Re: trying again to get incremental backup

From: Robert Haas <robertmhaas(at)gmail(dot)com>
To: Jakub Wartak <jakub(dot)wartak(at)enterprisedb(dot)com>
Cc: Dilip Kumar <dilipbalaut(at)gmail(dot)com>, Andres Freund <andres(at)anarazel(dot)de>, "pgsql-hackers(at)postgresql(dot)org" <pgsql-hackers(at)postgresql(dot)org>
Subject: Re: trying again to get incremental backup
Date: 2023-10-23 19:34:28
Message-ID: CA+Tgmoad7igbt46K+JHG6UEZ56Y5SVBYq5e7OjcKkgD3SStNmg@mail.gmail.com
Views: Raw Message | Whole Thread | Download mbox | Resend email
Thread:
Lists: pgsql-hackers

On Fri, Oct 20, 2023 at 9:20 AM Jakub Wartak
<jakub(dot)wartak(at)enterprisedb(dot)com> wrote:
> Okay, so another good news - related to the patch version #4.
> Not-so-tiny stress test consisting of pgbench run for 24h straight
> (with incremental backups every 2h, with base of initial full backup),
> followed by two PITRs (one not using incremental backup and one using
> to to illustrate the performance point - and potentially spot any
> errors in between). In both cases it worked fine.

This is great testing, thanks. What might be even better is to test
whether the resulting backups are correct, somehow.

> I've just noticed one thing when recovery is progress: is
> summarization working during recovery - in the background - an
> expected behaviour? I'm wondering about that, because after freshly
> restored and recovered DB, one would need to create a *new* full
> backup and only from that point new summaries would have any use?

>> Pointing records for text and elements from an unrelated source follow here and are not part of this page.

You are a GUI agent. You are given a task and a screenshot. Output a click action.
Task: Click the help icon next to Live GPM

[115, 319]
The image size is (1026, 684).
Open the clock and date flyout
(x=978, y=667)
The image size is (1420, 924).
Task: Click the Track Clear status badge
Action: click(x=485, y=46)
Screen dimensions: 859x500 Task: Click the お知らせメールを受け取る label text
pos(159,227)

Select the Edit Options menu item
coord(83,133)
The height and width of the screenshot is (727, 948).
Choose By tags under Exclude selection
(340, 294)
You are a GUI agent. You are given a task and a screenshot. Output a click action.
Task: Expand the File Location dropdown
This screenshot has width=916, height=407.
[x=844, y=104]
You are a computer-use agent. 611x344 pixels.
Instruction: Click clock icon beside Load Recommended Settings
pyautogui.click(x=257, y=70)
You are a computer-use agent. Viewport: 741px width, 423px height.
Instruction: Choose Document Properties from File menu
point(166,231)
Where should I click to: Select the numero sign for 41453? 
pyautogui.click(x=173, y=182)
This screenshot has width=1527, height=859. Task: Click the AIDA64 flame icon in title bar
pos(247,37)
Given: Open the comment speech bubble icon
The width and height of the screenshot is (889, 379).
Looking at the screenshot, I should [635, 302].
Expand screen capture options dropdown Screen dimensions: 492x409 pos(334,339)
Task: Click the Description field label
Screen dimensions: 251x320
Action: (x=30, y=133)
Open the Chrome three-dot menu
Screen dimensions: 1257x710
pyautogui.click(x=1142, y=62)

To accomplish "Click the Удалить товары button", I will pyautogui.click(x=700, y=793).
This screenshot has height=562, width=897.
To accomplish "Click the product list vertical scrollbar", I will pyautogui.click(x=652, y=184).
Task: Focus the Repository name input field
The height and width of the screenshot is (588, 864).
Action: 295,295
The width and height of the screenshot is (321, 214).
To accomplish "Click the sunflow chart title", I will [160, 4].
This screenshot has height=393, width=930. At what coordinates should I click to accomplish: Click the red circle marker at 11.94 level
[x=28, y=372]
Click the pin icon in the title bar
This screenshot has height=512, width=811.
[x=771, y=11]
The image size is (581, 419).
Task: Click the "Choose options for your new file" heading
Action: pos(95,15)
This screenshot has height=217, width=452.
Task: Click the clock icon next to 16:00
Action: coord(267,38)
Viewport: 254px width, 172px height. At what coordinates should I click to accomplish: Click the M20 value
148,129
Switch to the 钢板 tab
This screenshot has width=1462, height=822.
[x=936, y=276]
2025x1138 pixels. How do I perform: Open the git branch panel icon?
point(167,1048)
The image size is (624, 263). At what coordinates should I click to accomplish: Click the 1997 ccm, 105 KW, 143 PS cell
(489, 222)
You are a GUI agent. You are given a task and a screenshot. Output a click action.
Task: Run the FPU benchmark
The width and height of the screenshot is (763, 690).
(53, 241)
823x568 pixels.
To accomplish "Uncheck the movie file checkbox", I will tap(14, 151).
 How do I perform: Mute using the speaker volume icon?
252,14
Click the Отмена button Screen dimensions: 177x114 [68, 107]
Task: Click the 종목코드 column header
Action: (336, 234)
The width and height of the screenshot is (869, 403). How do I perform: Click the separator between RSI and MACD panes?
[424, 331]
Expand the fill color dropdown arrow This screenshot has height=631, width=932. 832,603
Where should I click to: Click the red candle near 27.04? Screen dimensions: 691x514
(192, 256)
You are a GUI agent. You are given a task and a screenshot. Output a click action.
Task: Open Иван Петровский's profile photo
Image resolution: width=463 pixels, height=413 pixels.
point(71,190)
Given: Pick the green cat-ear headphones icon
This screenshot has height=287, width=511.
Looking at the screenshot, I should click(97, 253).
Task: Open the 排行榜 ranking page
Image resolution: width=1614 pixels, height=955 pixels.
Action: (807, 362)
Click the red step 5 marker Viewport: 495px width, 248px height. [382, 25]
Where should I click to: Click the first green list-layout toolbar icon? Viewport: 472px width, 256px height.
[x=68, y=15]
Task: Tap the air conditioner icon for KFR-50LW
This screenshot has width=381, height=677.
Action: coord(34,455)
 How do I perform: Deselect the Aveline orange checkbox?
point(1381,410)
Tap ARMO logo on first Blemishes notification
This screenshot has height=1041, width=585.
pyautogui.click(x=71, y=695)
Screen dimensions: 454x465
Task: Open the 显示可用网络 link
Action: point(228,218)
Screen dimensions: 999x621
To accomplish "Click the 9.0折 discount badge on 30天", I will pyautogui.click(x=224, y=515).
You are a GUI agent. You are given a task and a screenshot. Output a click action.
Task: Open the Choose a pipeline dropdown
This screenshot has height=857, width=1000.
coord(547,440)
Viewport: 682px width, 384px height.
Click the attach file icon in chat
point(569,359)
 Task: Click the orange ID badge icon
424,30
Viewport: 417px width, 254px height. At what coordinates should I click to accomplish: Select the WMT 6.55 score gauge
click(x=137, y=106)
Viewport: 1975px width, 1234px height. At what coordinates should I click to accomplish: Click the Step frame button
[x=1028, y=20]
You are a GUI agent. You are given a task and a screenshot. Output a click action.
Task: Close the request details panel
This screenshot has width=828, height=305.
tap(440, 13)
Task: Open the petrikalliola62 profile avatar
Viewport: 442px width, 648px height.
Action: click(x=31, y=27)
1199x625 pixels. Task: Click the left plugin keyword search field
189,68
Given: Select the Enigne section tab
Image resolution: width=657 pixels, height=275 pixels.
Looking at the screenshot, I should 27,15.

Actually, I think you could take an incremental backup relative to a
full backup from a previous timeline.

But the question of what summarization ought to do (or not do) during
recovery, and whether it ought to be enabled by default, and what the
retention policy ought to be are very much live ones. Right now, it's
enabled by default and keeps summaries for a week, assuming you don't
reset your local clock and that it advances at the same speed as the
universe's own clock. But that's all debatable. Any views?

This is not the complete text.